Musician Billy Bragg is set to attend the first ever Neil Young Day at Barking’s Broadway Theatre to unveil a plaque commemorating the Canadian singer-songwriter’s 1971 recording in the town.
Young came to Barking that summer to work with the London Symphony Orchestra on two tracks, Man Needs a Maid and There’s a World, which would be on the LP that became his best-selling album.
Bragg was just a schoolboy at the time growing up in Barking and a fan of North American singers like Young — but unaware that his hero was in his home town recording his biggest-ever hit.
Bragg went on to become a singer-songwriter himself, a guitarist and champion of activism in the 1980s.
His music brings together folk, punk and protest songs involving the younger generation.
“I was becoming obsessed as a 13-year-old with North American singer-songwriters,” Bragg recalls.
“But growing up in Barking, that whole scene seemed like a million miles away.

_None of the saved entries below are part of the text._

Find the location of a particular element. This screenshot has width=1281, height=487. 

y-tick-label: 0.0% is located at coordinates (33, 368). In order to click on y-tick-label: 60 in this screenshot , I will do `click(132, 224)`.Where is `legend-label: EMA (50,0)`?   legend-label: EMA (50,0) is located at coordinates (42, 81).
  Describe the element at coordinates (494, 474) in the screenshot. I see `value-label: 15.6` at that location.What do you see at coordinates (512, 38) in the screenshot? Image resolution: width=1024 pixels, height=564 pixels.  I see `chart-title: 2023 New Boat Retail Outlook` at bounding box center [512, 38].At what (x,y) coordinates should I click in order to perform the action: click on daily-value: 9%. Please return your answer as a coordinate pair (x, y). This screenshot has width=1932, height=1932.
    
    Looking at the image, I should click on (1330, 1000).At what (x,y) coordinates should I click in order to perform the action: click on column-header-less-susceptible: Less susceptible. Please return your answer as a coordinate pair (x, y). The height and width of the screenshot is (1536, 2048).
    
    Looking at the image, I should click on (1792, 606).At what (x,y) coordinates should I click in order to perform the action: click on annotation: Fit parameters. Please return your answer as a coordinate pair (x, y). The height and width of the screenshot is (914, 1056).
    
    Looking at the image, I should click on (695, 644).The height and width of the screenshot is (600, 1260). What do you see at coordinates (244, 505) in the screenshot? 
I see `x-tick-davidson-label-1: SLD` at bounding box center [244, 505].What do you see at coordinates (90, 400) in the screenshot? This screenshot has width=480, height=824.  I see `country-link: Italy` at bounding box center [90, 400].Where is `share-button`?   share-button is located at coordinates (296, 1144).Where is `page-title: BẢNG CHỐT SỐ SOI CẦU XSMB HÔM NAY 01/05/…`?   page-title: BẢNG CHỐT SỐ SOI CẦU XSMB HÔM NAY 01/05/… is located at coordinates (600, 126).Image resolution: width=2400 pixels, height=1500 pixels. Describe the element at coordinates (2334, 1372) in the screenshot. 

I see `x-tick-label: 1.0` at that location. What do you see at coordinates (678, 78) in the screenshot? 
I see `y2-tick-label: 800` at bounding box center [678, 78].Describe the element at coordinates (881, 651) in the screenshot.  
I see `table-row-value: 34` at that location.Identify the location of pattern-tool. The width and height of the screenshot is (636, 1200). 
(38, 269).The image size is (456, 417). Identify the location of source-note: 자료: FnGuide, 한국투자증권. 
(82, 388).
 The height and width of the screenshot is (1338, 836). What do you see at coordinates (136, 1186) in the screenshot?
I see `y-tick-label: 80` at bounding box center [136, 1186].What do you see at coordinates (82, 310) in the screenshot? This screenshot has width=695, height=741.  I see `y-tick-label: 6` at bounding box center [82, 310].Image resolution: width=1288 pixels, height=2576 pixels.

“It would have blown my mind had I known that, while enduring a double physics lesson in school one afternoon, Neil Young was playing with the London Symphony Orchestra at the Assembly Hall, with Glyn Johns recording the session on the Rolling Stones mobile.”
Now, more than 50 years on, Bragg pays homage on June 3 by unveiling a plaque to commemorate that historic recording back in 1971.
He was a pupil at the time at Park Secondary School, now Barking Abbey Secondary.
The Broadway's Neil Young Day brings three events together about Neil Young’s music, marking the release of Harvest with a previously unseen documentary film about making the album.
The documentary, with Barking Assembly Hall clearly seen in footage, is being screened in the theatre’s main auditorium.
Daryl Easlea, music author and editor of the Rare Record Price Guide, is giving a special talk on “a complete history of Neil Young in six records”.
The Neil Young tribute band Rust for Glory are also performing the entire Harvest album and other Neil Young classics.
The Neil Young Day events can be booked separately or as a package at £36.50, from the Box Office on 020 8507 5607, or online at the theatre's website.